*** Extracted data ***

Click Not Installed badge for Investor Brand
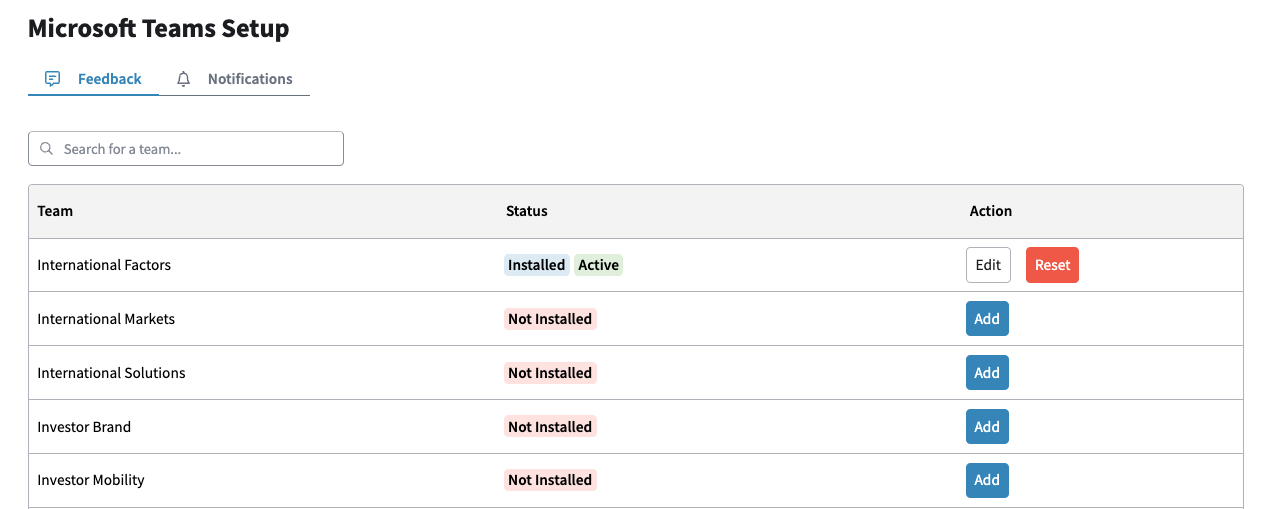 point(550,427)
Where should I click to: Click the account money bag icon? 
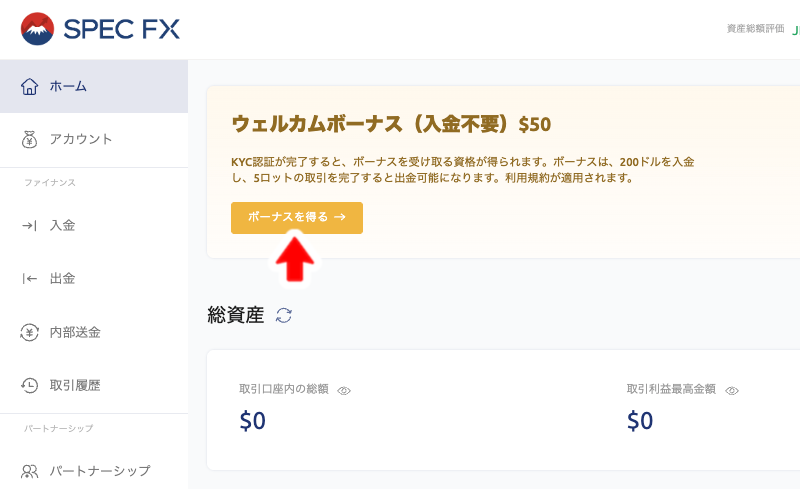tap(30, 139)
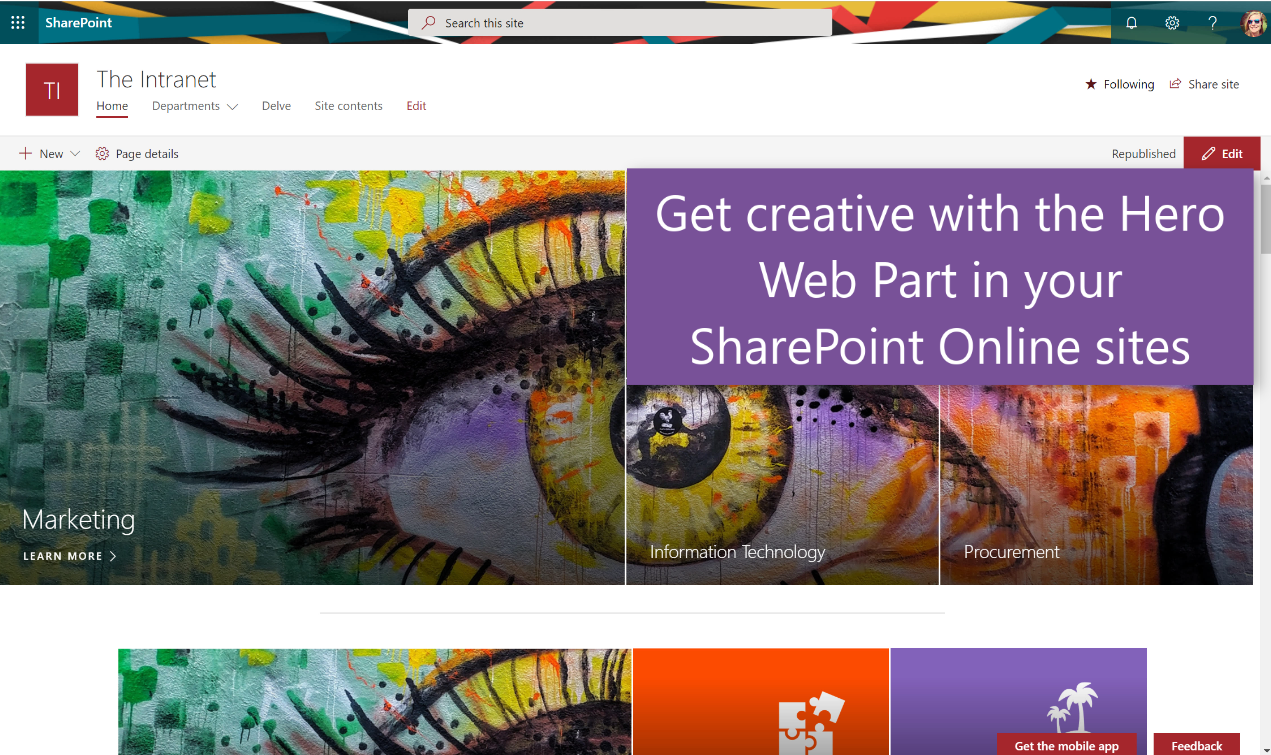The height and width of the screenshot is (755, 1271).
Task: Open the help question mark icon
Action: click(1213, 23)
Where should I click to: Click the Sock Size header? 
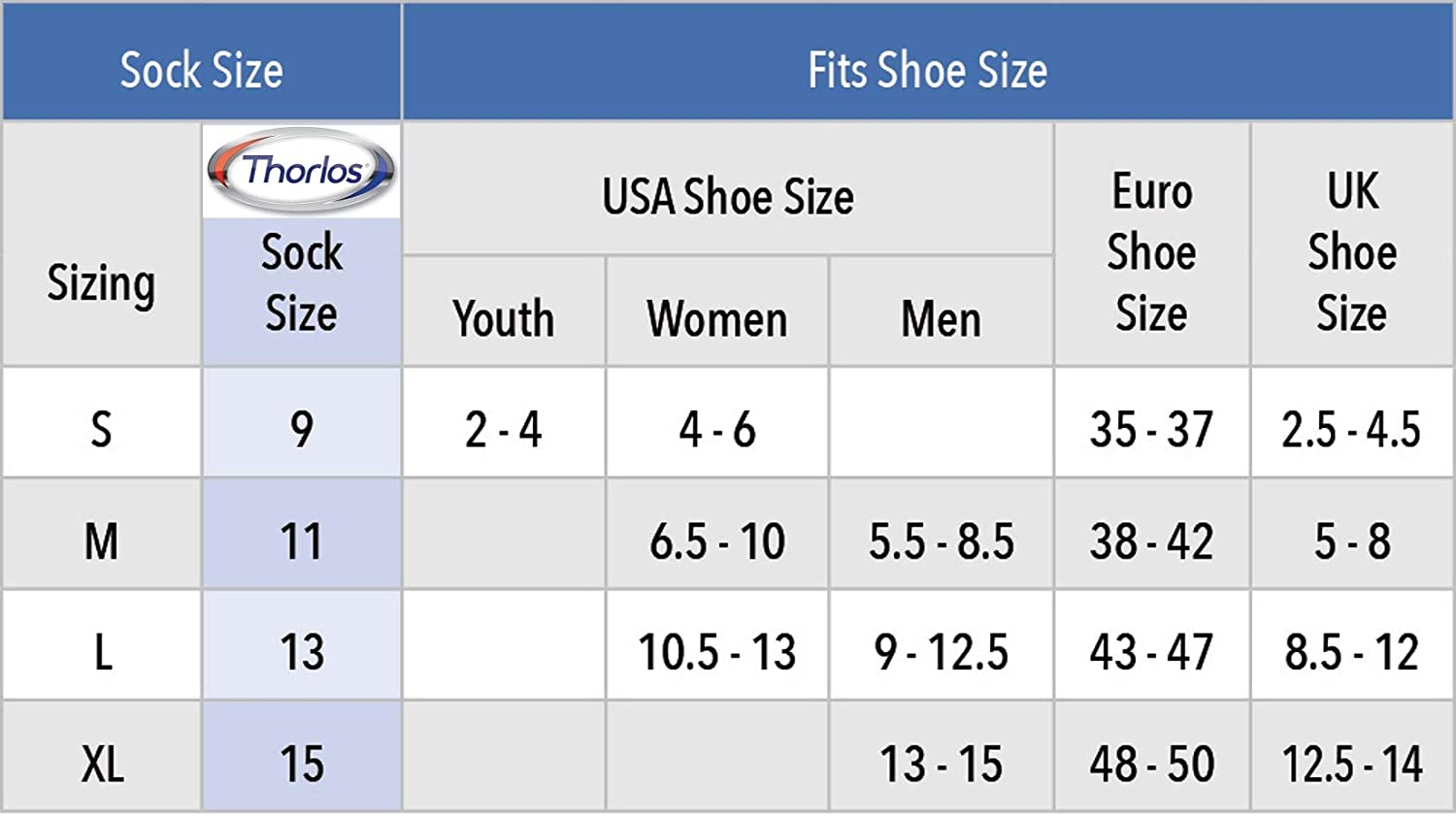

***

> [To do]:
Exactly the lines from the one containing "Where should I click to: Click the account" to the final line of the entries are wanted; please write them out, both ends included, but not the pictures.

> [Written response]:
Where should I click to: Click the account money bag icon? 
tap(30, 139)
The height and width of the screenshot is (755, 1271).
Task: Open the help question mark icon
Action: click(1213, 23)
Where should I click to: Click the Sock Size header? 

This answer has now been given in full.